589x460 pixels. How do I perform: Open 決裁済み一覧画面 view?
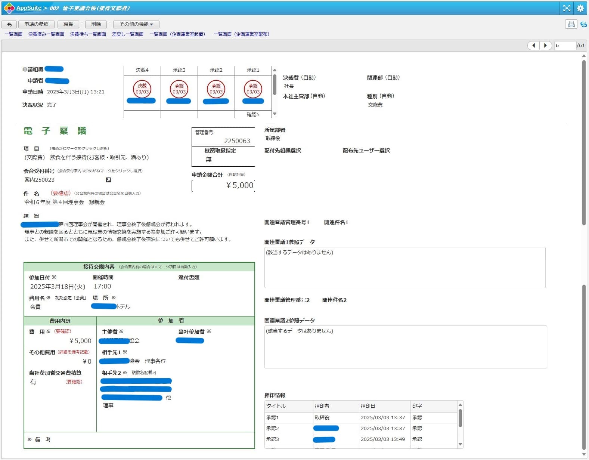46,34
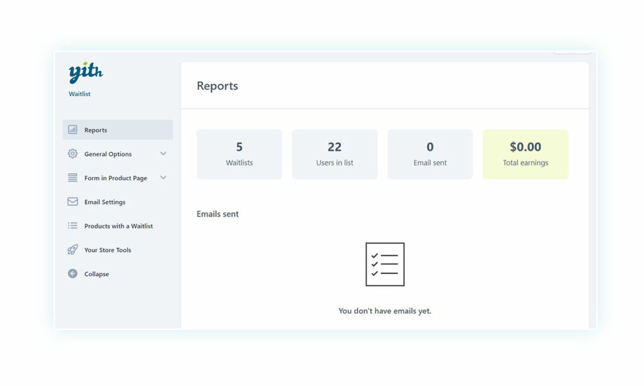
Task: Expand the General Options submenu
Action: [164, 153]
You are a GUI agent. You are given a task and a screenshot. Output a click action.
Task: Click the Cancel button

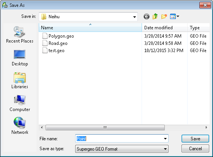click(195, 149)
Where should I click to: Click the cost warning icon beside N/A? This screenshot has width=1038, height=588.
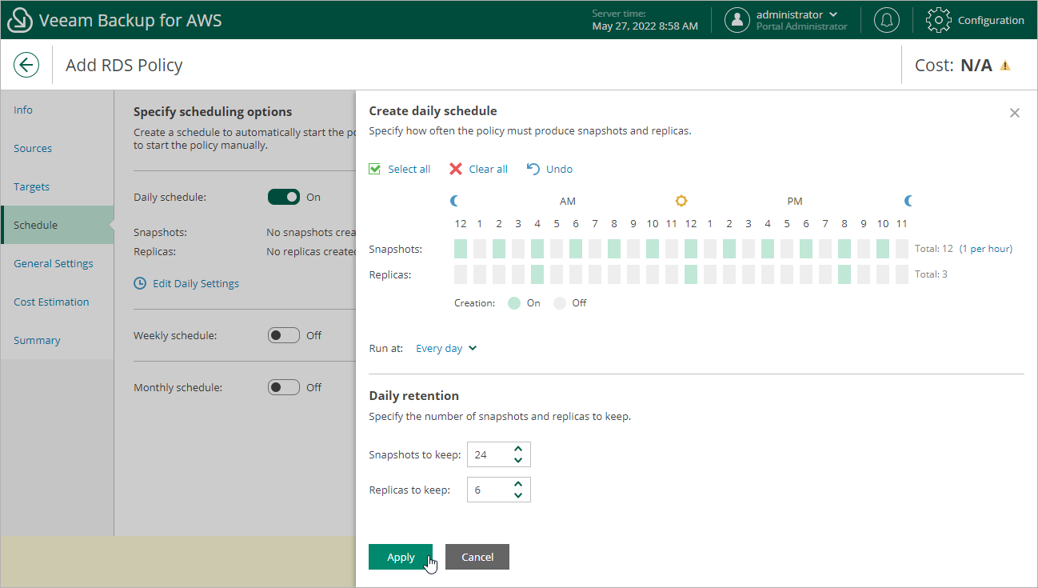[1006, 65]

...

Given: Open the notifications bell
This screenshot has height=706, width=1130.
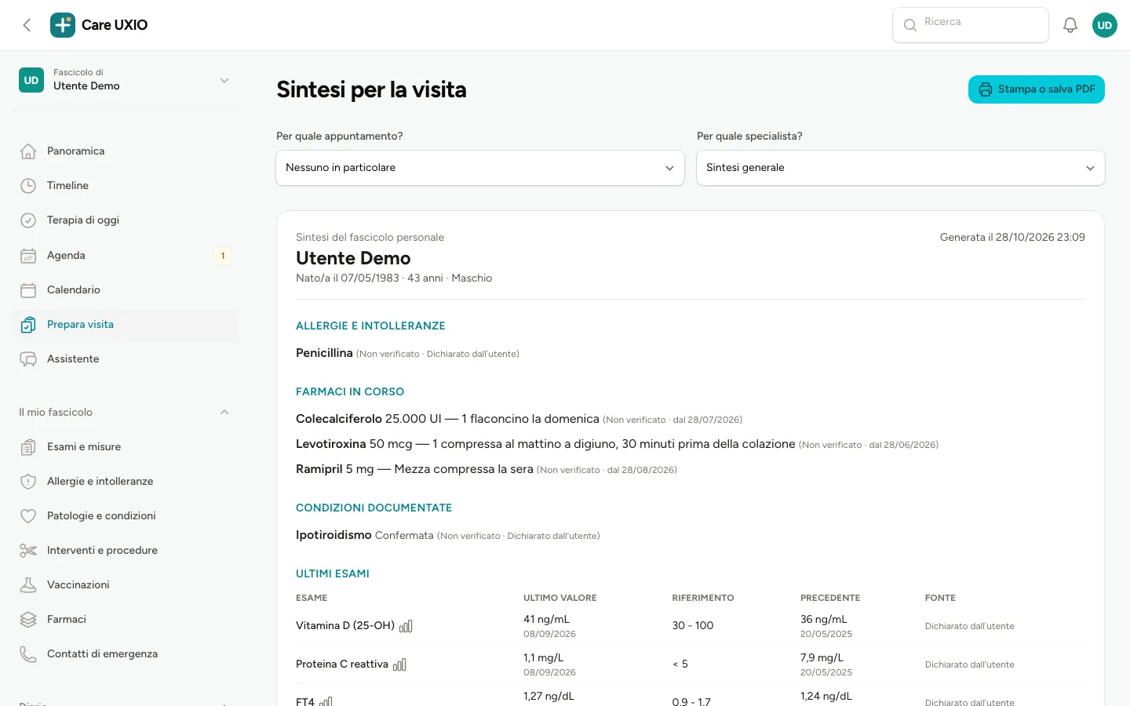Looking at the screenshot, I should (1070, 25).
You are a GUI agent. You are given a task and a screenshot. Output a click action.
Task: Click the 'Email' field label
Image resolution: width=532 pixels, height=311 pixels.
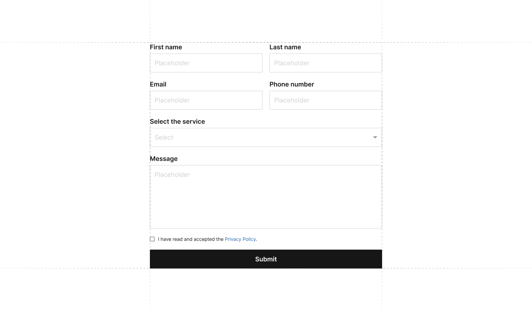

---

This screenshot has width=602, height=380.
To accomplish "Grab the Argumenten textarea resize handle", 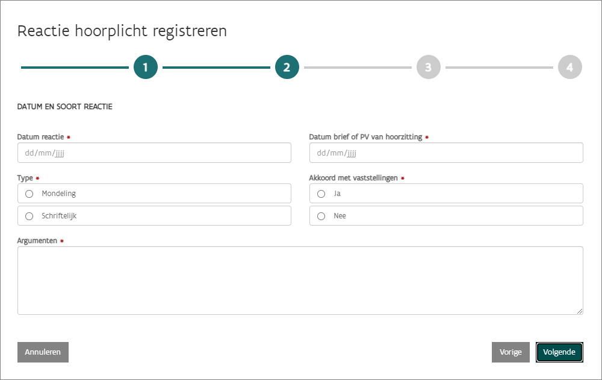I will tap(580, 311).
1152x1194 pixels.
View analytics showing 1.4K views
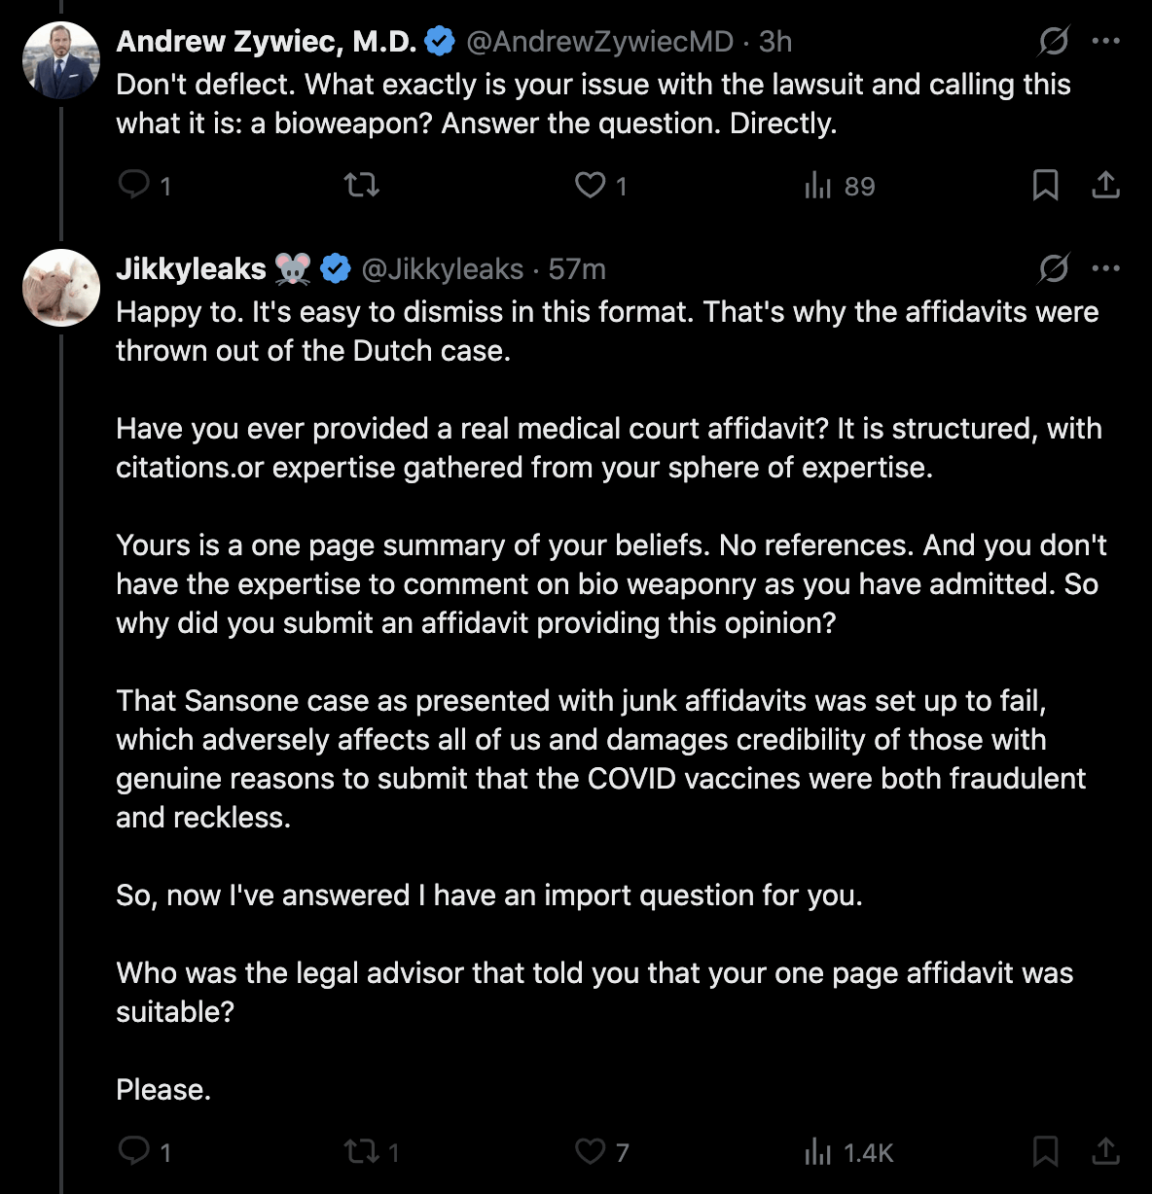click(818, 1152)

## YOUR INSTRUCTIONS
Only the lines above from the line containing "Task: Click the 'Email' field label" through the line containing "Image resolution: width=532" should be retyped, exactly and with both ends included.

## EXERCISE ANSWER
Task: Click the 'Email' field label
Image resolution: width=532 pixels, height=311 pixels.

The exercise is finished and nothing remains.